Kutipan Teks:
──────────────────────────────

Dari berbagai benda yang ditunjukkan masyarakat, Johannes mulai mengumpulkan artefak-artefak itu. Tidak jarang dia harus membelinya.
Faktanya, kata Johannes, memang banyak benda bersejarah dan bernilai tinggi dari Nias yang dibawa ke luar pulau, terutama ke Medan.
Dia sering menemukan benda berharga milik warga dan dirinya diminta untuk membayar. Beberapa minggu saja terlambat, benda itu pasti sudah terjual di seberang pulau. “Misalnya, di Brussels (Belgia), ditawarkan batu megalit dari Nias seharga 450 ribu euro. Karena itu, orang di sini lalu tergiur untuk menjual megalitnya,” terang Johannes.
Melihat fenomena seperti itu, dia semakin khawatir bahwa semakin lama Nias kehabisan benda bersejarah yang sebenarnya sangat penting untuk dipelajari generasi penerus. Fenomena itu juga membuktikan bahwa banyak warga Nias yang tidak peduli pada kebudayaan sendiri.
Sempat suatu hari saat belum ada transportasi umum di Nias, Johannes mendapat kayu ukiran sepanjang 10 meter dengan lebar satu meter dan tebal hampir 50 cm. Ukiran itu menggambarkan interaksi masyarakat Nias pada masa lalu.
Untuk membawa kayu tersebut dari pedalaman di Teluk Dalam menuju Gunungsitoli, dibutuhkan waktu sebulan dan diangkat 10 orang. “Kayu dihanyutkan lewat sungai, sempat menyangkut sebelum sampai ke laut. Lalu, dinaikkan perahu,” jelasnya.
Setelah beberapa benda terkumpul, Johannes meminta bantuan beberapa pihak, termasuk persekutuan gereja. Akhirnya diputuskan untuk mendirikan museum di Gunungsitoli.
“Sempat diusulkan untuk didirikan di Teluk Dalam karena di sana banyak turis. Tapi, museum ini bukan untuk turis, namun untuk generasi muda Nias. Karena itu, lalu diputuskan di Gunungsitoli karena masyarakatnya lebih banyak dan ada sekolah tinggi,” paparnya.
Pembangunan museum ditangani arsitek asal Swiss, Prof Alain M. Viaro, tapi menggunakan tenaga kerja sepenuhnya masyarakat Nias. “Kebanggaan juga buat masyarakat Nias karena waktu terjadi gempa, museum itu hanya sedikit retak di tengah. Kecuali artefak berjatuhan dari tempatnya,” ungkap Johannes.

──────────────────────────────

Data:
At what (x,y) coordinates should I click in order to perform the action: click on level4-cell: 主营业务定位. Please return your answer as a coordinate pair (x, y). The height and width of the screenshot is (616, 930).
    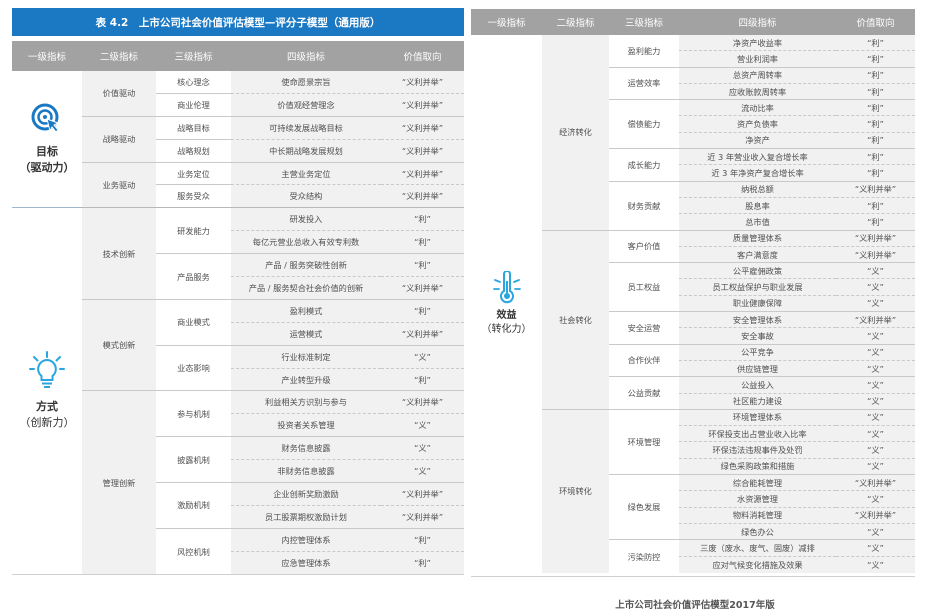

──────────────────────────────

Tugas Wajib:
A - Dalam teks tentang museum di Nias, siapa arsitek yang menangani pembangunan museum tersebut?
B - Lanjutkan teks tentang museum di Nias mulai dari kalimat terakhirnya.

Hasil per Tugas:
A - Pembangunan museum ditangani oleh Prof Alain M. Viaro, arsitek asal Swiss.

B -
Di lokasi museum juga didirikan empat rumah adat dengan tipe yang berbeda. Tujuannya, masyarakat tidak merasa kolot jika merehab rumah adat. Saat ini mulai terlihat bahwa masyarakat sedikit demi sedikit meninggalkan rumah adat yang khas terbuat dari kayu tanpa paku tersebut. “Jadi, museum itu sangat berarti bagi masyarakat Nias dulu, sekarang, dan yang akan datang,” tegasnya.
Sementara itu, mantan Wakil Bupati Nias Agus Mendrofa mengaku malu melihat kenyataan bahwa orang Jerman justru lebih peduli terhadap budaya Nias. “Ini sungguh ironis. Kami saja yang sekarang berusia 50 tahun sudah banyak yang tidak peduli. Bagaimana nanti anak cucu kita?” ujarnya.
Dia menyatakan, muatan lokal dalam pendidikan bagi pelajar di Nias perlu ditambah agar kecintaan terhadap budaya daerah juga meningkat. “Pakar kebudayaan Rumbi Mulia mengatakan, Nias itu satu-satunya budaya megalitik tertua di dunia,” tuturnya.
Bukti bahwa masyarakat lokal mulai tidak mencintai peninggalannya, kata Agus, terlihat di Kecamatan Gomo, sebuah desa yang diyakini sebagai asal mula masyarakat Nias. Banyak batu yang bernilai sejarah yang telantar.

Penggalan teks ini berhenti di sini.